Şifâ ve Rahmet

Şebnem Dergisi, Yıl: 2021 Ay: Nisan Sayı: 194

Kur’ân-ı Kerîm, Rasûlullah -sallâllâhu aleyhi ve sellem- Efendimiz vâsıtasıyla ümmet-i Muhammed’e ihsan ve ikram olunan en büyük mûcize ve en müstesnâ lûtf-i ilâhî. Âyette şöyle buyruluyor:

“Biz, Kur’ân’dan öyle bir şey indiriyoruz ki o, mü’minler için şifâ ve rahmettir…” (el-İsrâ, 82)

Mü’min, şifâ kaynağı ve rahmet pınarı olan Kur’ân’dan, Hakk’a yakınlığı ölçüsünde nasiptâr oluyor.

Ebu’d-Derdâ -radıyallâhu anh- anlatıyor:

“Rasûlullah -sallâllâhu aleyhi ve sellem- ile beraberdik. Gözünü semâya dikti. Sonra:

«–Şu anlar, ilmin insanlardan çekip alındığı anlardır. Öyle ki insanlar ondan hiçbir şey (ele geçirmey)e kâdir olamazlar!» buyurdular.

Ziyâd bin Lebid el-Ensârî -radıyallâhu anh- araya girip:

«–(Yâ Rasûlâllah!) Bizler Kur’ân’ı okuyup dururken ilim bizlerden nasıl alınır? Vallâhi biz onu hem okuyacağız, hem de hanımlarımıza ve çocuklarımıza okutacağız!» dedi.

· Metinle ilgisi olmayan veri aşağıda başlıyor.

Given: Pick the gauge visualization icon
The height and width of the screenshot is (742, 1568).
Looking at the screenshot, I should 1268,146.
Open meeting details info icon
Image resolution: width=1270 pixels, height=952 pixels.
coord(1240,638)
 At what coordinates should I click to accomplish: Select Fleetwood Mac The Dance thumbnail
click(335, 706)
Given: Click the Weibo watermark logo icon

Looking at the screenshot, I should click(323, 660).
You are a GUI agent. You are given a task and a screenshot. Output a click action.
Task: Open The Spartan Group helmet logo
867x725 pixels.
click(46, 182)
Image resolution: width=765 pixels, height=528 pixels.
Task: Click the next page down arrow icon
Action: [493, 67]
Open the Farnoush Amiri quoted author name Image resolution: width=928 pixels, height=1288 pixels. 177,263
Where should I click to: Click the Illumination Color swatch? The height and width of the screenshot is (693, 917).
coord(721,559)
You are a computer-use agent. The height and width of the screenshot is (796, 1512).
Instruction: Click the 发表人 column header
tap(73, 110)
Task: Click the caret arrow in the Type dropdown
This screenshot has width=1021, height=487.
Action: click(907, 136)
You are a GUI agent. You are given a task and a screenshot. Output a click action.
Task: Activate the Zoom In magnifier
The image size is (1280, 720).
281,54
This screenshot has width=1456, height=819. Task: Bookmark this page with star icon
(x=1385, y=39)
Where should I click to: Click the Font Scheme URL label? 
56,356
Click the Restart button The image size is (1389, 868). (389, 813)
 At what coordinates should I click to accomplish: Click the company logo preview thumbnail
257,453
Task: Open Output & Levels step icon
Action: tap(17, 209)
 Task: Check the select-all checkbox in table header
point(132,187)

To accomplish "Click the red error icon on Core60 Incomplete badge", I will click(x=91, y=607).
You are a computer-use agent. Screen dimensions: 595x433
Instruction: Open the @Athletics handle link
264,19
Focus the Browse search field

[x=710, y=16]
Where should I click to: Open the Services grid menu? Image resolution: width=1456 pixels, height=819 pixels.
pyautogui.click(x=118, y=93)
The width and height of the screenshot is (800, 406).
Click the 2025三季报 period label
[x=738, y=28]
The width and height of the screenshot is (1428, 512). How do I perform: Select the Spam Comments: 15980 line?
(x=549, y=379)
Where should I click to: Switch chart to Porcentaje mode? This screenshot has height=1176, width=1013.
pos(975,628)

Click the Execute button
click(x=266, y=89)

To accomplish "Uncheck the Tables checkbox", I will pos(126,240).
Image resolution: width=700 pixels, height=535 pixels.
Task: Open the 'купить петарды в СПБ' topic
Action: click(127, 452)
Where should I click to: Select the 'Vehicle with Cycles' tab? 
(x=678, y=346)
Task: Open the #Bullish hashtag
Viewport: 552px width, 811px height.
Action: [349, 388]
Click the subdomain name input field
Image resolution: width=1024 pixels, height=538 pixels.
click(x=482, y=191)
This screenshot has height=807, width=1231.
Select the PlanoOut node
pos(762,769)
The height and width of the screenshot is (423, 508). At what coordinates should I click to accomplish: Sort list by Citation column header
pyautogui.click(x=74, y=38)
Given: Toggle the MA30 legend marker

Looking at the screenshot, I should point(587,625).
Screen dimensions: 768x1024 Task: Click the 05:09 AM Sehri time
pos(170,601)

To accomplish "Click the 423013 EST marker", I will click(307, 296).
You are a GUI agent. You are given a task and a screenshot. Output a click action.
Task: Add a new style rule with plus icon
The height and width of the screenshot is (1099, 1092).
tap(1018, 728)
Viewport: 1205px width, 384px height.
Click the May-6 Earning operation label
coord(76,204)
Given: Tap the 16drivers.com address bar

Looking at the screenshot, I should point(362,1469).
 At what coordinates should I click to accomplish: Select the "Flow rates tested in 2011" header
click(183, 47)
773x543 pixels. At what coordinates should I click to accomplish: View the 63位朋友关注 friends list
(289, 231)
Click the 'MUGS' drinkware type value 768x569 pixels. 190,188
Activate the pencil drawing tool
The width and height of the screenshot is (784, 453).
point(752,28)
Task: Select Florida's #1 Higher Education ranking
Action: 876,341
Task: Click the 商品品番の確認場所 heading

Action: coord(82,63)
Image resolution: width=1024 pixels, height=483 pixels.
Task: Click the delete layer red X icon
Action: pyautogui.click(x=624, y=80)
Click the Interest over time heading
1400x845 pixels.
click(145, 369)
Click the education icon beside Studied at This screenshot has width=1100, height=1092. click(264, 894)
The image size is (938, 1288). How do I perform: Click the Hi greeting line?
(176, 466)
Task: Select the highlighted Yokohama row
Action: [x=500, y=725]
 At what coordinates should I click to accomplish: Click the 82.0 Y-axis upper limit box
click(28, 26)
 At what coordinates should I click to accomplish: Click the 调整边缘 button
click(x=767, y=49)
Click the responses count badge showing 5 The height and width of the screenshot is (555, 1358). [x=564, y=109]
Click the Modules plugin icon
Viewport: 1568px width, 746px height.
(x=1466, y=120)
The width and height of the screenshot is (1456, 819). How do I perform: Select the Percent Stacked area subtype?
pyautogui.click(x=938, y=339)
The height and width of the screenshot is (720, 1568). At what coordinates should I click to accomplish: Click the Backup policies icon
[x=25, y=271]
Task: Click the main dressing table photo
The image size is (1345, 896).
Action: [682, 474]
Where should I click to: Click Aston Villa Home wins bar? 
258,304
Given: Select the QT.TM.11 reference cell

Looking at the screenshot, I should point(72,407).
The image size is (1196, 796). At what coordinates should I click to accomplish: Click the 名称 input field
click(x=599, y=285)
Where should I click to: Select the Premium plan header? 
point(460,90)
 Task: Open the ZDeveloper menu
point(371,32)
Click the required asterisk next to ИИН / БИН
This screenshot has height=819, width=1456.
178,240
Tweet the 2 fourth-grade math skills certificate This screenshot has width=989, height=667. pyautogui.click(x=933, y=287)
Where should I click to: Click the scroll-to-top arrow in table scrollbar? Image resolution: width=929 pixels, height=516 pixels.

Rasûlullah -sallâllâhu aleyhi ve sellem- de:

«–Allah iyiliğini versin ey Ziyâd, ben de seni Medîne’nin (dinde derin anlayış sahibi) fakihlerinden biri olarak görürdüm. (Bak) işte Tevrat ve İncil, yahudîlerin ve nasrânîlerin elinde, onlara ne faydası oluyor? (Onları okuyorlar ancak muktezâsıyla amel etmiyorlar!)» buyurdu.”

Cübeyr der ki:

Ubâde bin Sâmit -radıyallâhu anh-’a rastladım.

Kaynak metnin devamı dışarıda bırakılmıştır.